Top of Text for analysis

Michael Carpenter. Carpenter, 30, an unarmed black motorist from Mount Airy, was shot and killed by Cincinnati police during an early-morning struggle in Northside on March 19, 1999. The shooting occurred after two officers - Brent McCurley and Michael Miller - saw Carpenter acting suspiciously in a convenience store, followed his car and stopped him for an expired license plate. The officers said Carpenter refused to get out of his car, began reaching between the car's seats, dragged Miller a few feet as he leaned into the vehicle attempting to remove Carpenter and then attempted to back his car into McCurley. The police internal-affairs unit said the officers violated several procedures during the traffic stop but used lethal force justifiably.
Randy Black. A University of Cincinnati student, Black, 23, was shot to death on July 17, 1998, after police say he attempted to rob a campus credit union. Police said Black, of Evanston, threw a chunk of concrete at a Cincinnati police officer, then advanced on him with a nail-studded board after fleeing the Tangeman University Center in Clifton. An officer fired two shots, hitting Black twice in the torso. The officer suffered a minor arm injury where he was struck by the concrete, police said.

Bottom of Text for analysis
Top of Extracted information

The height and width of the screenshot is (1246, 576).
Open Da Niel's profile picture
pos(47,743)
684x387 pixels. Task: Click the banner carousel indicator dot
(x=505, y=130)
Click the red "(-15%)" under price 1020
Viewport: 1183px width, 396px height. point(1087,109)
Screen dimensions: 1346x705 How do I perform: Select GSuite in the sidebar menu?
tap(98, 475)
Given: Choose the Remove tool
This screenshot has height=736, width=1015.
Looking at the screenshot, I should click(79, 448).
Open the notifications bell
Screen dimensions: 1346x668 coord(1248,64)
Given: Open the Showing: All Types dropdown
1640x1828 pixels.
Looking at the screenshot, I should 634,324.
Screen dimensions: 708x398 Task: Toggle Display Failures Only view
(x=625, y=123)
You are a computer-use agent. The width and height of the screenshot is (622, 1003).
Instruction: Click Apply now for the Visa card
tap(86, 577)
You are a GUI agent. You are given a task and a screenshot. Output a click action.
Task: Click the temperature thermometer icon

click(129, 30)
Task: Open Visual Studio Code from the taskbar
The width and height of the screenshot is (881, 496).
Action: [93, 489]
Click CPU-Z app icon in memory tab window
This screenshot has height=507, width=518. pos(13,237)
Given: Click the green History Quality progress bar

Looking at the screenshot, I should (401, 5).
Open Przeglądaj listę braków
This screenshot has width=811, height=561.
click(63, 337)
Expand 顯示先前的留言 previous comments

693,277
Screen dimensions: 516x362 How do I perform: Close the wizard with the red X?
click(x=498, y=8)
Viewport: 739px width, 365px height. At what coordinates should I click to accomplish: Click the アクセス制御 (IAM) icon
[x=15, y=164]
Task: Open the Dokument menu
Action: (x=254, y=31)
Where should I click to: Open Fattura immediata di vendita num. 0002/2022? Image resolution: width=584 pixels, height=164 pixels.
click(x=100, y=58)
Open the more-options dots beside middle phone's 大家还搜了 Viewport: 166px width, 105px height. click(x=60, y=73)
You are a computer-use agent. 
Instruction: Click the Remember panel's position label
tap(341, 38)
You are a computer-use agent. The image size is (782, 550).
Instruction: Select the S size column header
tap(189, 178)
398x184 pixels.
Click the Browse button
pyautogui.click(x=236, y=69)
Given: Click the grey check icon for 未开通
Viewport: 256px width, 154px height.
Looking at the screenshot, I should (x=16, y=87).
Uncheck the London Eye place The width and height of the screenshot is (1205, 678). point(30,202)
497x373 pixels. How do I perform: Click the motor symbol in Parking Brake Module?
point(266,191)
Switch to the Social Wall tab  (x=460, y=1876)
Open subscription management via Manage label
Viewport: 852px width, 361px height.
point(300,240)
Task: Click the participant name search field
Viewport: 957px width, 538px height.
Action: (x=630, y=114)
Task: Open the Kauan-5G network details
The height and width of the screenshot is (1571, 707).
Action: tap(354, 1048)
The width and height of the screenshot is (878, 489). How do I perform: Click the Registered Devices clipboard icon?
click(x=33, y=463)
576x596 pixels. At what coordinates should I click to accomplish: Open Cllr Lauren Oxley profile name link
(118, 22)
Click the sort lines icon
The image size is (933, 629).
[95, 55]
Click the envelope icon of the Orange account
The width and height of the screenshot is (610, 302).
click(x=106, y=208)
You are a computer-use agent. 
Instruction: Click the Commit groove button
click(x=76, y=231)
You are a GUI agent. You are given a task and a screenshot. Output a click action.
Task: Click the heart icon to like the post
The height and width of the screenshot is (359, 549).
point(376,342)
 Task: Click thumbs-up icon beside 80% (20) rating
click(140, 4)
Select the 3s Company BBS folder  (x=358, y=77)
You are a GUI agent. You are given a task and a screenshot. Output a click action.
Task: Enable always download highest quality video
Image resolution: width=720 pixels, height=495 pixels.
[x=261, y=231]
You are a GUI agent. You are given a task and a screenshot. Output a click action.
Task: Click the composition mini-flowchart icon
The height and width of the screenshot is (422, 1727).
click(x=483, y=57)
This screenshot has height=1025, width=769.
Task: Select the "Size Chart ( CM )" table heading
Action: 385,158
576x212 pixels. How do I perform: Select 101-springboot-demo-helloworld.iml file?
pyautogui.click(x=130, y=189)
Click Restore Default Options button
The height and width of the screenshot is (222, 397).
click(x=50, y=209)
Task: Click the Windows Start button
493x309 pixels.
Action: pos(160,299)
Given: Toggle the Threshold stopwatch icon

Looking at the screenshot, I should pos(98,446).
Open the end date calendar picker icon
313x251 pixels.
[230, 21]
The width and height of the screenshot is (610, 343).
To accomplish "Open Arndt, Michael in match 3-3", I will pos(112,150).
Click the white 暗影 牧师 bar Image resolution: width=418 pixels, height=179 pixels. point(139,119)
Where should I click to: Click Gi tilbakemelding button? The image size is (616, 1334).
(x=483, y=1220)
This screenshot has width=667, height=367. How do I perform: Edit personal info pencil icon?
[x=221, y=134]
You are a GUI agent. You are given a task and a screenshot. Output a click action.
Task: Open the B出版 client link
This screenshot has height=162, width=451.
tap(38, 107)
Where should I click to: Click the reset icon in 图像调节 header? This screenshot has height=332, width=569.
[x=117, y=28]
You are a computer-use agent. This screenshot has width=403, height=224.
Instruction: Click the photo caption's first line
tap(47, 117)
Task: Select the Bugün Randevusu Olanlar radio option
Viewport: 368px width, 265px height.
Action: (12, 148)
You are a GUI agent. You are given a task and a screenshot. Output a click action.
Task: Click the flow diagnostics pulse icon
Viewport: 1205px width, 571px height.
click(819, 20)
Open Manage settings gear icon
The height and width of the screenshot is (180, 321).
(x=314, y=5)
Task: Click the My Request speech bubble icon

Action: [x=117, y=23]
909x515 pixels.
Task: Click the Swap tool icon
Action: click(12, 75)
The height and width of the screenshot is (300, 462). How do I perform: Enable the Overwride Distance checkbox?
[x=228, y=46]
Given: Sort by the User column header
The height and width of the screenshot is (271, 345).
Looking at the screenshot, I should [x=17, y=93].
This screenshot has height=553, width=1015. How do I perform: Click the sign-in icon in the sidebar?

Bottom of Extracted information

Exercise details —
Please translate this sentence from the text on the Cincinnati police shootings into Spanish: "An officer fired two shots, hitting Black twice in the torso."

Your response —
Un agente efectuó dos disparos y alcanzó a Black dos veces en el torso.